Post by el cid again »

This is where we will have to dissagree. Roosevelt did want to get the US involved in the war..., against Germany!. Getting involved with Japan would detract from that effort. And while you point out correctly that the Japanese Militarists, with their quite insular point of view, might have felt that Japan had a chance in a War with the West, you give no credit to the other side of the coin. That US Industrialists and Capitolists and even the Military (which had the only School of War Mobilization and Production of any great power) simply could not believe that Japan with it's small and limited industrial base and glaring lack of resources would actually DARE to attack the US. From our "production based" point of view it would be an act of lunacy! Surely if we just "twisted the leash a little tighter" the Japanese Government could be brought to it's senses? That's what I meant by neither side understood the other.

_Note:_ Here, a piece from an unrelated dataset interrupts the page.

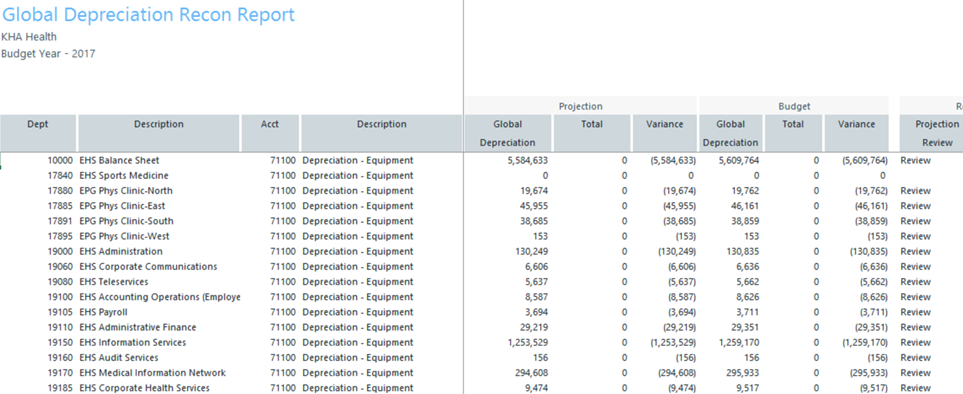The width and height of the screenshot is (963, 394).
Task: Click Budget Variance column header
Action: pyautogui.click(x=856, y=133)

We will have to agree to disagree about Roosevelt. The historical record is too clear to doubt - he really believed (and possibly he was right - for it worked out as he wanted) that war with any Axis power put us at war with all of them. You cannot evade direct orders to a four star admiral well in advance of operations. These were not from the Navy high command - they were personal, Presidential orders - so it is personal - not just command responsibility involved.

But we CAN agree that neither side understood the other. This is cultural. Neither side understands the other to this day. It is not impossible to cross the bridge. But it takes more effort than most people make. [I have spent 35 years in Asia, and am part of an Asian family, and it is not easy to avoid misunderstanding even so.] So we completely agree on that - at least!